**EXCERTO:**

Curioso e documentalista, Kevin Sherlock, que na sua vida 'normal' era funcionário de uma livraria, transformou o seu apartamento em Darwin, no norte da Austrália a poucas centenas de quilómetros de Díli, num arquivo único que retrata a história de Timor-Leste.

John Waddingham, o arquivista e responsável do projeto CHART (Clearing House for Archival Records on Timor) que acaba de passar várias semanas a analisar a obra de Kevin Sherlock, em breve acessível a investigadores, elogia a dimensão e o método do investigador, que morreu a 02 de outubro de 2014.

"São muitos metros. Reunidos com esta paixão de Kevin encontrar tudo sobre Timor-Leste", transformando-o numa "enciclopédia ambulante" e "fonte de referência insubstituível para todos" os que estudassem o país, refere.

O trabalho da CHART tem sido identificar coleções privadas, de organizações, sobre Timor-Leste que existam na Austrália e depois ajudar a que sejam integradas em arquivos já existentes, para assim as tornar mais acessíveis ao público.

"Há coleções muito grandes, algumas das quais não estão ainda disponíveis publicamente. A do Kevin é importante por causa da recolha de material da era colonial. Tem muito material pós 1975, mas a força da sua coleção está nos documentos da era colonial portuguesa", explica.

**INFORMAÇÃO FORNECIDA:**
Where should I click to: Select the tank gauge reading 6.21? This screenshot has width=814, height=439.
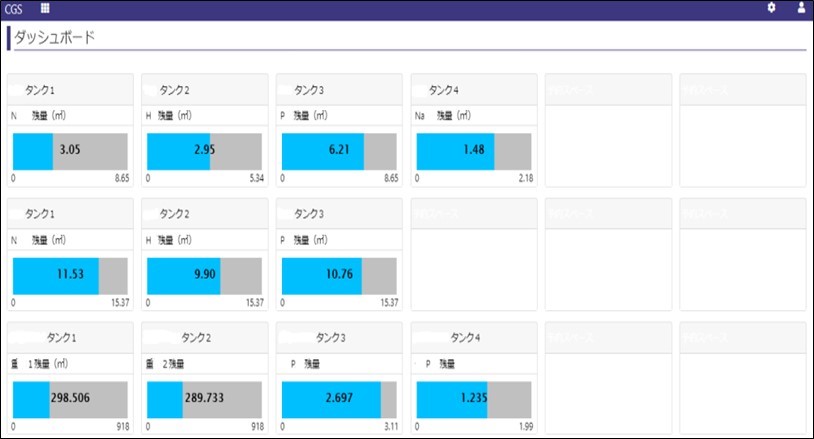pos(339,150)
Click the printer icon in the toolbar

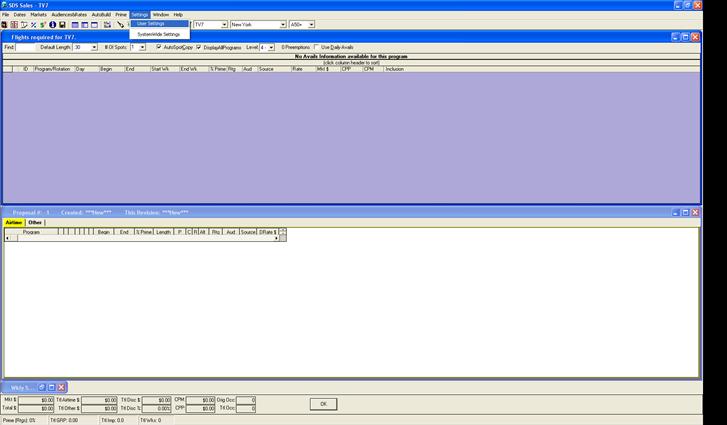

**TAREFAS DO EXERCÍCIO:**
1. Reproduza fielmente o trecho do excerto sobre o arquivo de Kevin Sherlock que vai de "O trabalho da" até "acessíveis ao público.".
2. Com base no excerto sobre o arquivo de Kevin Sherlock, responda:
(a) Em que cidade ficava o apartamento que Kevin Sherlock transformou em arquivo?
(b) Que profissão tinha Kevin Sherlock na sua vida "normal"?
(c) Segundo John Waddingham, em que documentos está a força da coleção?

**RESULTADOS POR TAREFA:**
1.
O trabalho da CHART tem sido identificar coleções privadas, de organizações, sobre Timor-Leste que existam na Austrália e depois ajudar a que sejam integradas em arquivos já existentes, para assim as tornar mais acessíveis ao público.

2.
(a) Em Darwin, no norte da Austrália.
(b) Era funcionário de uma livraria.
(c) Nos documentos da era colonial portuguesa.